What the exercise asks: Please rewrite the records below, switching "Visual Studio" to "Android Studio" and leaving everything else unchanged.

::: Source material

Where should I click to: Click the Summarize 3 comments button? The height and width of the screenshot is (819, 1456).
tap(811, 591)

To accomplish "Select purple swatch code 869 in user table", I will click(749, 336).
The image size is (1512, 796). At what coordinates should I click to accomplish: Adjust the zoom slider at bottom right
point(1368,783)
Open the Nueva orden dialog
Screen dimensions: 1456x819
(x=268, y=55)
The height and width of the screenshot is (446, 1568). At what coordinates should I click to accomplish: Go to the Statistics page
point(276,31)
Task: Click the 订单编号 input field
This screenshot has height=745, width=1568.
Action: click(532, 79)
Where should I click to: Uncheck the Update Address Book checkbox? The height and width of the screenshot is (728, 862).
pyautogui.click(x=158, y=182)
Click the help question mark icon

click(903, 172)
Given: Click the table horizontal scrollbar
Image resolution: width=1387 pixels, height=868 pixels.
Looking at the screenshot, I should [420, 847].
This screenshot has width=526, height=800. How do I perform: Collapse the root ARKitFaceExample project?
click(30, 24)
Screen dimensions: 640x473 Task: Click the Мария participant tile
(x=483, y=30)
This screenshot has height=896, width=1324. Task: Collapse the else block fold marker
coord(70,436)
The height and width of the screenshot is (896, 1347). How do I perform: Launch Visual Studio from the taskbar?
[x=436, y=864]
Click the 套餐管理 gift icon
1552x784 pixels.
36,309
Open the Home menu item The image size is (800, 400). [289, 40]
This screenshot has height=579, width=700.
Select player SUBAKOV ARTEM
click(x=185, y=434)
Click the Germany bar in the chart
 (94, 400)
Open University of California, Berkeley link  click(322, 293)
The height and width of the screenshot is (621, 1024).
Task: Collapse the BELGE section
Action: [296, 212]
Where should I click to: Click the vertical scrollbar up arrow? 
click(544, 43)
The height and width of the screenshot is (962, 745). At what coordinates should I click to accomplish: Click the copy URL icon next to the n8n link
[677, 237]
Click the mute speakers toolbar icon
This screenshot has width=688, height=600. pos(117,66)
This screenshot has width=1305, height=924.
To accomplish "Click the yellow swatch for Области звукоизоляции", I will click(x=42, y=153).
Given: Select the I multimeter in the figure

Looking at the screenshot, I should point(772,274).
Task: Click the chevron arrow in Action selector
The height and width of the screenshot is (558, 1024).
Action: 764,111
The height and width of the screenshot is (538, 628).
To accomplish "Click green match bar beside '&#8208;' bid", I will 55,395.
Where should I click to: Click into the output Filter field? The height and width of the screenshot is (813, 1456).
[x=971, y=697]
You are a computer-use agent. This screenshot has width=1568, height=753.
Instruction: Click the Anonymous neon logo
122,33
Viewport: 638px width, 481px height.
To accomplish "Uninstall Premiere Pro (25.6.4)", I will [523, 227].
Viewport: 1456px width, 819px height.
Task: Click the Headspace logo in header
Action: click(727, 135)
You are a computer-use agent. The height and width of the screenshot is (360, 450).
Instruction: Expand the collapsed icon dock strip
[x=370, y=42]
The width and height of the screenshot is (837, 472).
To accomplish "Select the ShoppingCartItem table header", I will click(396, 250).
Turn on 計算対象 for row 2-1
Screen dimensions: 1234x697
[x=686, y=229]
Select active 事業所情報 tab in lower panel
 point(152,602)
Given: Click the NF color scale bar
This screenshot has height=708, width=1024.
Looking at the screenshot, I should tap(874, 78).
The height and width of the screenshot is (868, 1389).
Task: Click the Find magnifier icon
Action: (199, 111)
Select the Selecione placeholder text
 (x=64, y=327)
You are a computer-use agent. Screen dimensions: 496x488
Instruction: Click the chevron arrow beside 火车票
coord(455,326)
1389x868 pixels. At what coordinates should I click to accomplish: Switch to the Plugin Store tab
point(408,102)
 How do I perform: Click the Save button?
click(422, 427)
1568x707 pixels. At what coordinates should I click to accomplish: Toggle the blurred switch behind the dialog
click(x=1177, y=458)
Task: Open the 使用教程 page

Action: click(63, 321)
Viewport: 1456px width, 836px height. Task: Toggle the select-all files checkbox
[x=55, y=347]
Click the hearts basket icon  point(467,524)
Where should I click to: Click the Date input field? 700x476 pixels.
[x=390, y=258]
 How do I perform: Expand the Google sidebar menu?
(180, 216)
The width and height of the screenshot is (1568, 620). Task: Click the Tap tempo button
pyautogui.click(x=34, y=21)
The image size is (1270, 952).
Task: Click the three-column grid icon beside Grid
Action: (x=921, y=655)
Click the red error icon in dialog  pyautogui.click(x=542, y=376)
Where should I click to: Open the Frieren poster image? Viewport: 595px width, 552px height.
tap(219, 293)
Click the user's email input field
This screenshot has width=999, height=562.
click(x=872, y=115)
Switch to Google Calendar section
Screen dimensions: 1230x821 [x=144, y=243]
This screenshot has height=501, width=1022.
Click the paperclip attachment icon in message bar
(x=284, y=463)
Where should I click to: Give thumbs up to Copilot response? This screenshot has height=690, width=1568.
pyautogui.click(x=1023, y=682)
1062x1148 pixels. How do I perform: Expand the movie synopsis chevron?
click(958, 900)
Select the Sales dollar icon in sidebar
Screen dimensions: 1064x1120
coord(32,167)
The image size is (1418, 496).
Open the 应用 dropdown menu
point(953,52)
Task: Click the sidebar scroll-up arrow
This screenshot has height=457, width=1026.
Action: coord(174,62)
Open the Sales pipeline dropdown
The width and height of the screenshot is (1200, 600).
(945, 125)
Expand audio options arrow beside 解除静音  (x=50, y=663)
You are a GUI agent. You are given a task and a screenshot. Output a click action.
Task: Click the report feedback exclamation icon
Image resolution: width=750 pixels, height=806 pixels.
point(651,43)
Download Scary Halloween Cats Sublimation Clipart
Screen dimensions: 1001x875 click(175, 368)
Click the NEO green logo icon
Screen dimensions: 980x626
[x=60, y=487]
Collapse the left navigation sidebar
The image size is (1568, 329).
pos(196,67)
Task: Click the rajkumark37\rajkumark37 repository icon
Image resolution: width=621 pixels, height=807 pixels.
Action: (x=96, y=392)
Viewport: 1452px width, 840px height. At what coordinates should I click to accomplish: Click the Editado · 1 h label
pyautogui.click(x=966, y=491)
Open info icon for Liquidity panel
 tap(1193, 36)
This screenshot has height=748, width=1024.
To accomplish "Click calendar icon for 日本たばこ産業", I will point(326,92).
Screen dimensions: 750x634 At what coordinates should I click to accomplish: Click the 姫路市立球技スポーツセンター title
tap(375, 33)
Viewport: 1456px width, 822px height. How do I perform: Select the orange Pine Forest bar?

::::::

Exercise solution:
Where should I click to: Click the Summarize 3 comments button? The height and width of the screenshot is (819, 1456).
tap(811, 591)

To accomplish "Select purple swatch code 869 in user table", I will click(749, 336).
The image size is (1512, 796). At what coordinates should I click to accomplish: Adjust the zoom slider at bottom right
point(1368,783)
Open the Nueva orden dialog
Screen dimensions: 1456x819
(x=268, y=55)
The height and width of the screenshot is (446, 1568). At what coordinates should I click to accomplish: Go to the Statistics page
point(276,31)
Task: Click the 订单编号 input field
This screenshot has height=745, width=1568.
Action: click(532, 79)
Where should I click to: Uncheck the Update Address Book checkbox? The height and width of the screenshot is (728, 862).
pyautogui.click(x=158, y=182)
Click the help question mark icon

click(903, 172)
Given: Click the table horizontal scrollbar
Image resolution: width=1387 pixels, height=868 pixels.
Looking at the screenshot, I should [420, 847].
This screenshot has width=526, height=800. How do I perform: Collapse the root ARKitFaceExample project?
click(30, 24)
Screen dimensions: 640x473 Task: Click the Мария participant tile
(x=483, y=30)
This screenshot has height=896, width=1324. Task: Collapse the else block fold marker
coord(70,436)
The height and width of the screenshot is (896, 1347). How do I perform: Launch Android Studio from the taskbar?
[x=436, y=864]
Click the 套餐管理 gift icon
1552x784 pixels.
36,309
Open the Home menu item The image size is (800, 400). [289, 40]
This screenshot has height=579, width=700.
Select player SUBAKOV ARTEM
click(x=185, y=434)
Click the Germany bar in the chart
 (94, 400)
Open University of California, Berkeley link  click(322, 293)
The height and width of the screenshot is (621, 1024).
Task: Collapse the BELGE section
Action: [296, 212]
Where should I click to: Click the vertical scrollbar up arrow? 
click(544, 43)
The height and width of the screenshot is (962, 745). At what coordinates should I click to accomplish: Click the copy URL icon next to the n8n link
[677, 237]
Click the mute speakers toolbar icon
This screenshot has width=688, height=600. pos(117,66)
This screenshot has width=1305, height=924.
To accomplish "Click the yellow swatch for Области звукоизоляции", I will click(x=42, y=153).
Given: Select the I multimeter in the figure

Looking at the screenshot, I should point(772,274).
Task: Click the chevron arrow in Action selector
The height and width of the screenshot is (558, 1024).
Action: 764,111
The height and width of the screenshot is (538, 628).
To accomplish "Click green match bar beside '&#8208;' bid", I will 55,395.
Where should I click to: Click into the output Filter field? The height and width of the screenshot is (813, 1456).
[x=971, y=697]
You are a computer-use agent. This screenshot has width=1568, height=753.
Instruction: Click the Anonymous neon logo
122,33
Viewport: 638px width, 481px height.
To accomplish "Uninstall Premiere Pro (25.6.4)", I will [523, 227].
Viewport: 1456px width, 819px height.
Task: Click the Headspace logo in header
Action: click(727, 135)
You are a computer-use agent. The height and width of the screenshot is (360, 450).
Instruction: Expand the collapsed icon dock strip
[x=370, y=42]
The width and height of the screenshot is (837, 472).
To accomplish "Select the ShoppingCartItem table header", I will click(396, 250).
Turn on 計算対象 for row 2-1
Screen dimensions: 1234x697
[x=686, y=229]
Select active 事業所情報 tab in lower panel
 point(152,602)
Given: Click the NF color scale bar
This screenshot has height=708, width=1024.
Looking at the screenshot, I should tap(874, 78).
The height and width of the screenshot is (868, 1389).
Task: Click the Find magnifier icon
Action: (199, 111)
Select the Selecione placeholder text
 (x=64, y=327)
You are a computer-use agent. Screen dimensions: 496x488
Instruction: Click the chevron arrow beside 火车票
coord(455,326)
1389x868 pixels. At what coordinates should I click to accomplish: Switch to the Plugin Store tab
point(408,102)
 How do I perform: Click the Save button?
click(422, 427)
1568x707 pixels. At what coordinates should I click to accomplish: Toggle the blurred switch behind the dialog
click(x=1177, y=458)
Task: Open the 使用教程 page

Action: click(63, 321)
Viewport: 1456px width, 836px height. Task: Toggle the select-all files checkbox
[x=55, y=347]
Click the hearts basket icon  point(467,524)
Where should I click to: Click the Date input field? 700x476 pixels.
[x=390, y=258]
 How do I perform: Expand the Google sidebar menu?
(180, 216)
The width and height of the screenshot is (1568, 620). Task: Click the Tap tempo button
pyautogui.click(x=34, y=21)
The image size is (1270, 952).
Task: Click the three-column grid icon beside Grid
Action: (x=921, y=655)
Click the red error icon in dialog  pyautogui.click(x=542, y=376)
Where should I click to: Open the Frieren poster image? Viewport: 595px width, 552px height.
tap(219, 293)
Click the user's email input field
This screenshot has width=999, height=562.
click(x=872, y=115)
Switch to Google Calendar section
Screen dimensions: 1230x821 [x=144, y=243]
This screenshot has height=501, width=1022.
Click the paperclip attachment icon in message bar
(x=284, y=463)
Where should I click to: Give thumbs up to Copilot response? This screenshot has height=690, width=1568.
pyautogui.click(x=1023, y=682)
1062x1148 pixels. How do I perform: Expand the movie synopsis chevron?
click(958, 900)
Select the Sales dollar icon in sidebar
Screen dimensions: 1064x1120
coord(32,167)
The image size is (1418, 496).
Open the 应用 dropdown menu
point(953,52)
Task: Click the sidebar scroll-up arrow
This screenshot has height=457, width=1026.
Action: coord(174,62)
Open the Sales pipeline dropdown
The width and height of the screenshot is (1200, 600).
(945, 125)
Expand audio options arrow beside 解除静音  (x=50, y=663)
You are a GUI agent. You are given a task and a screenshot. Output a click action.
Task: Click the report feedback exclamation icon
Image resolution: width=750 pixels, height=806 pixels.
point(651,43)
Download Scary Halloween Cats Sublimation Clipart
Screen dimensions: 1001x875 click(175, 368)
Click the NEO green logo icon
Screen dimensions: 980x626
[x=60, y=487]
Collapse the left navigation sidebar
The image size is (1568, 329).
pos(196,67)
Task: Click the rajkumark37\rajkumark37 repository icon
Image resolution: width=621 pixels, height=807 pixels.
Action: (x=96, y=392)
Viewport: 1452px width, 840px height. At what coordinates should I click to accomplish: Click the Editado · 1 h label
pyautogui.click(x=966, y=491)
Open info icon for Liquidity panel
 tap(1193, 36)
This screenshot has height=748, width=1024.
To accomplish "Click calendar icon for 日本たばこ産業", I will point(326,92).
Screen dimensions: 750x634 At what coordinates should I click to accomplish: Click the 姫路市立球技スポーツセンター title
tap(375, 33)
Viewport: 1456px width, 822px height. How do I perform: Select the orange Pine Forest bar?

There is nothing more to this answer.